The story I had sent in involved ritual murder. The women involved captured peasants and put them in cages above bathtubs after slicing their victims legs and feet open so that they could bathe in their blood. That was one part that I felt classified it as horror and yet I was told it wasn’t horror enough.
This raises the question, what is scary enough for a horror anthology? Horror is defined as: 1) An intense feeling of horror, shock or disgust. 2) A bad or mischievous person, especially a child. 3) Having a frightening subject matter, especially a supernatural one.
The definition of horror shows how diverse of an issue it is. There have been a few stories that when I wrote them I got the heeby jeebies, but usually I only know if something is scary by the reactions of people to what I have written. Horror is subjective but the last definition of horror given is a telling one.
The supernatural all by itself can cause a regular story to be boosted into the category of horror in a single bound. We are, as a race most intensely filled with feelings of horror, shock or disgust by that which is profoundly other from ourselves. No category fulfills the criteria of ‘other’ better than the supernatural. Without a system to categorize and understand what we are experiencing our adrenaline gets pumping and we are left wondering if the creak of a floorboard is the house settling or a boogeyman about to pounce.

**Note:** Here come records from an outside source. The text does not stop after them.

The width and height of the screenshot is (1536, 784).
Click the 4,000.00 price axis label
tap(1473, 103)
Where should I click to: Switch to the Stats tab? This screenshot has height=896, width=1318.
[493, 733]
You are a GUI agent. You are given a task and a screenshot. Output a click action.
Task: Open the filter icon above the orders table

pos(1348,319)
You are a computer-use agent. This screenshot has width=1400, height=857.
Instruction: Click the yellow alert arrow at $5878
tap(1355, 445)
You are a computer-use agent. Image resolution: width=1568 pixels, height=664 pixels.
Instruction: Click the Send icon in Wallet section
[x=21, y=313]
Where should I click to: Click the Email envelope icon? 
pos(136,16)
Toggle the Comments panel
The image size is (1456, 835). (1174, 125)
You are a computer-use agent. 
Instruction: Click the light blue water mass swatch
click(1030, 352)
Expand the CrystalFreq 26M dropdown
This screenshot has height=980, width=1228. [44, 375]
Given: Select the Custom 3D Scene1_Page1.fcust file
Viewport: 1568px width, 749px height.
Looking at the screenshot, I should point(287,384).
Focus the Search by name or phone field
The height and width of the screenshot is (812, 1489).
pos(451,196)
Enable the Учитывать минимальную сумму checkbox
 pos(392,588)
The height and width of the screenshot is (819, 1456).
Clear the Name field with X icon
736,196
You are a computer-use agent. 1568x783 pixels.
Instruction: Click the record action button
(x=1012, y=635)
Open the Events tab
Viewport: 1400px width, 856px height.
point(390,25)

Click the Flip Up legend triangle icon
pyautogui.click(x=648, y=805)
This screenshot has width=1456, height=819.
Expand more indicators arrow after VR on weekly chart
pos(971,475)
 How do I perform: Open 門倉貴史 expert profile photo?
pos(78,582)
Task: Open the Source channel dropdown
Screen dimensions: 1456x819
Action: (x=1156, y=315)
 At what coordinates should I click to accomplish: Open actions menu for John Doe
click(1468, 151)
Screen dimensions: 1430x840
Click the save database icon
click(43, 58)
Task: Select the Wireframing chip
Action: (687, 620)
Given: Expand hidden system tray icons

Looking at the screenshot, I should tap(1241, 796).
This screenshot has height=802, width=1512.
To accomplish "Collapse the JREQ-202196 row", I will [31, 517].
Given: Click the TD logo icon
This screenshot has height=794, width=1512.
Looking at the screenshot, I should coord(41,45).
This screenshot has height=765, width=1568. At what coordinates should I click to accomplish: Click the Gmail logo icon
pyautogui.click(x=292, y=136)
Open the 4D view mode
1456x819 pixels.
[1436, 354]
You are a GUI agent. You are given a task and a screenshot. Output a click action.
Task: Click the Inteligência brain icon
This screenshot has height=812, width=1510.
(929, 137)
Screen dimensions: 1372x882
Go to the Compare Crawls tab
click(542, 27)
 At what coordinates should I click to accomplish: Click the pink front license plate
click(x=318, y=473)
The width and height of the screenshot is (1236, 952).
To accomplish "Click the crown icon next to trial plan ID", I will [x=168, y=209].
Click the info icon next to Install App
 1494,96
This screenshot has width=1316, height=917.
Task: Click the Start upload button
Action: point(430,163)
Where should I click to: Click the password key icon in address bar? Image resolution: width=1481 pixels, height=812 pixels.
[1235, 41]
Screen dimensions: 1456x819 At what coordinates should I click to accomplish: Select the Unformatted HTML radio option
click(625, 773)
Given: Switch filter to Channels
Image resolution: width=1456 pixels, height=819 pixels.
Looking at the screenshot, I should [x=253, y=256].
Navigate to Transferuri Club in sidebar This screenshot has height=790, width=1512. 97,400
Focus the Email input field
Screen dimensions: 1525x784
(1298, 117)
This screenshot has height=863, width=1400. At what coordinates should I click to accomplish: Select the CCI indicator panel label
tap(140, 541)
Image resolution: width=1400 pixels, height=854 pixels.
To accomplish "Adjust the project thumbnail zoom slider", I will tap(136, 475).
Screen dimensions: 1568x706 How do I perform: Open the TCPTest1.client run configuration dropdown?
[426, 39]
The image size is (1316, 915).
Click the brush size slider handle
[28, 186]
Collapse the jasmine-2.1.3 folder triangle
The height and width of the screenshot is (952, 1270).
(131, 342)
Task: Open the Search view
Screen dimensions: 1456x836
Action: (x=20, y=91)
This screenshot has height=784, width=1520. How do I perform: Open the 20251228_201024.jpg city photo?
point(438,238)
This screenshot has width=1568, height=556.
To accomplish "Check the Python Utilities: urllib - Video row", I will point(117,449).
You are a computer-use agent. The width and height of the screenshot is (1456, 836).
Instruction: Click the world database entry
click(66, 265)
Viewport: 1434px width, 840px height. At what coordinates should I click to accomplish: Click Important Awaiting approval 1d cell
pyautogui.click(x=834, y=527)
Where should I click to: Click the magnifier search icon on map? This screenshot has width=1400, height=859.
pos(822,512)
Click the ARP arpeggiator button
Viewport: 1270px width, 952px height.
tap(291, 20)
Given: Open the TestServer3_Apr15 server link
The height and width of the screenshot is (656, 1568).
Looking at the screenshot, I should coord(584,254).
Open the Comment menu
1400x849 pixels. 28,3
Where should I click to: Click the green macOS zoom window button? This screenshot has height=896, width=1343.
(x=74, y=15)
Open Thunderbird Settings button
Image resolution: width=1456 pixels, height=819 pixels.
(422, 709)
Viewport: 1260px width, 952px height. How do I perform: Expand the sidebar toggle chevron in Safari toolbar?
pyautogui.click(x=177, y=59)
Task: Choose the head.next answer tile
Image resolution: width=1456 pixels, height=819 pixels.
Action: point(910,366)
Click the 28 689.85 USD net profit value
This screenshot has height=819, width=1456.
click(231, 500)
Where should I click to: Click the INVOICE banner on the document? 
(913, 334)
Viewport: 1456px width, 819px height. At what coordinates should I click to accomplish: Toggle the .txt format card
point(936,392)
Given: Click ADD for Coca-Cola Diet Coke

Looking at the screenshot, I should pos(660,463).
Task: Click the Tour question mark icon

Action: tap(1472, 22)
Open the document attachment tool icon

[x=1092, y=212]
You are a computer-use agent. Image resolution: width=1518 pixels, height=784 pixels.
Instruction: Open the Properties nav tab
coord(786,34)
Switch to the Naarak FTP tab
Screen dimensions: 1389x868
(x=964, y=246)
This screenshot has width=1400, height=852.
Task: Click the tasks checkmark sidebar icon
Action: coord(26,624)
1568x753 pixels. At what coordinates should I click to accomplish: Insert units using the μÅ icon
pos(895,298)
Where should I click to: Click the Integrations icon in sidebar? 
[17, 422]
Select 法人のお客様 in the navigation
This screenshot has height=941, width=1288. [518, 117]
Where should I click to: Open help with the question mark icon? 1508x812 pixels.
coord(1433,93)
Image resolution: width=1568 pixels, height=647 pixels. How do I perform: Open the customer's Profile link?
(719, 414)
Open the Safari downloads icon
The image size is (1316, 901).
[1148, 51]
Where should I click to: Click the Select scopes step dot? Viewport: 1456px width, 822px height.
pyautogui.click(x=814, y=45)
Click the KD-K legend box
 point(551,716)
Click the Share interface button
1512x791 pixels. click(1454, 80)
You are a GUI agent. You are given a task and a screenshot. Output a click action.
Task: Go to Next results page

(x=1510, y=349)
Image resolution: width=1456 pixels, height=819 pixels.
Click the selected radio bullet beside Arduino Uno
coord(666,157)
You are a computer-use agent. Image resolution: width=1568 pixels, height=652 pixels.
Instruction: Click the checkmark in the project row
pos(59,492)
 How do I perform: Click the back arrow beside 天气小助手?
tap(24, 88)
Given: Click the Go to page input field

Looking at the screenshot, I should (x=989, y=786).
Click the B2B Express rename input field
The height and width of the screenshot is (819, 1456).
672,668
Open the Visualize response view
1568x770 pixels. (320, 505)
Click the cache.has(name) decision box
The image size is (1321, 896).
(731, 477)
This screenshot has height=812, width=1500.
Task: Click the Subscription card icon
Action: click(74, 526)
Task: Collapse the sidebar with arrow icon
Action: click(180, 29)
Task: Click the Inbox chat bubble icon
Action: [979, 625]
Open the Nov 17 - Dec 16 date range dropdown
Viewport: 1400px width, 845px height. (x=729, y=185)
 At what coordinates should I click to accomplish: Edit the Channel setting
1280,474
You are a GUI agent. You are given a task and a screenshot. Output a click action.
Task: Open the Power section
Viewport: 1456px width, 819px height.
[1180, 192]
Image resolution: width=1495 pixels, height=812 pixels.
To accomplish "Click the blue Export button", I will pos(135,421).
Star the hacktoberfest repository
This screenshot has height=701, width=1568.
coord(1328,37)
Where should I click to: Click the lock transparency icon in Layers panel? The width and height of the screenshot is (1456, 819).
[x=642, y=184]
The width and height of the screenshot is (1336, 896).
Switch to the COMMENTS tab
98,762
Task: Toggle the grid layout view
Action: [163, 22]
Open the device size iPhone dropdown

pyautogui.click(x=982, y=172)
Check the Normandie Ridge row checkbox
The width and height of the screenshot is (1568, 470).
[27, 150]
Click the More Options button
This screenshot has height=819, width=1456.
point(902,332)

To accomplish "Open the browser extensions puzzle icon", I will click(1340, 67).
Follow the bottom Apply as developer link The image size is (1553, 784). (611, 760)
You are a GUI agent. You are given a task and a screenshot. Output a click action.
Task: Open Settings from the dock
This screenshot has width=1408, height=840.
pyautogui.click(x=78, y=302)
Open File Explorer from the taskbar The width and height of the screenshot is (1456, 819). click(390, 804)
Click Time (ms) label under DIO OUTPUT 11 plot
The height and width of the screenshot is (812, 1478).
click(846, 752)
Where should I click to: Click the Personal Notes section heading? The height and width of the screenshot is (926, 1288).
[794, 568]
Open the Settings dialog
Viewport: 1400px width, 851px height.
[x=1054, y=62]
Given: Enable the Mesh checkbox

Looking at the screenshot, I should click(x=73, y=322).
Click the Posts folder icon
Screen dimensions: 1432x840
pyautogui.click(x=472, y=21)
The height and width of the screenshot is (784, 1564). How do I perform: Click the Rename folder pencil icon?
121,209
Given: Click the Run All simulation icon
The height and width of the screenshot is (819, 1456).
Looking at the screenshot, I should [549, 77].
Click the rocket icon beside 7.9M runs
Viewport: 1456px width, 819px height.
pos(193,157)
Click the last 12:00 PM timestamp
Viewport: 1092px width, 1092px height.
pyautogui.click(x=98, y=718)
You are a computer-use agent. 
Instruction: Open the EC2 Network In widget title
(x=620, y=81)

We try so hard as a species to be rational in world where things very rarely follow a rational pattern.
A good example of something that is ‘horror’ without anything really horrific happening is the legend of the will-o-the-wisp. A mysterious light appears in a wooded or swampy area and someone, or a group of someones follow it. The wisp is always a little ahead of them, is it over there? No, wait, it’s all the way over there. Is it a person? Maybe someone lost and looking for home? But they don’t reply to the people calling to them? Perhaps it’s someone playing a trick on them? Or perhaps, it’s something worse…something unknown.
The will-o-the-wisp is an excellent example of the mystery of horror because the people can survive and return home, or they can be lost forever but either way, an unexplainable event occurred to them. This is what makes horror. It’s disarray in the ordered threads of day-to-day life, it’s anything extraordinary. Even seemingly positive things that are extraordinary can rapidly transition into horror. For example: The Lottery Curse.
It’s something of an urban legend that says that anyone who wins the big lotto is cursed. People tell stories about the man who won the lottery and then lost his wife and children to various falling outs and then discovered he had cancer. There are dozens of variations of these stories of how the money will never last and whatever you do with it will somehow inexplicably go wrong.
So, what is ‘horror enough’? There is no answer for this. Is it bad? Is it mischievous? Is it filled with disgust and entrails? Is there a mysterious light that lures people to their possible deaths? Is it winning so much money that your life has become unnatural?
That’s the fun of horror. Not everything is going to be scary to everyone but the reason we write it primarily is to explore the bounds of what is known to us. When I write horror it is like wading the ocean, everything is normal and then… suddenly the shelf of sand breaks off into vast unknown depths. The difference between horror and a regular story is that break between touching the ground and having the depths below your feet. Who knows what will rise from those cold deeps.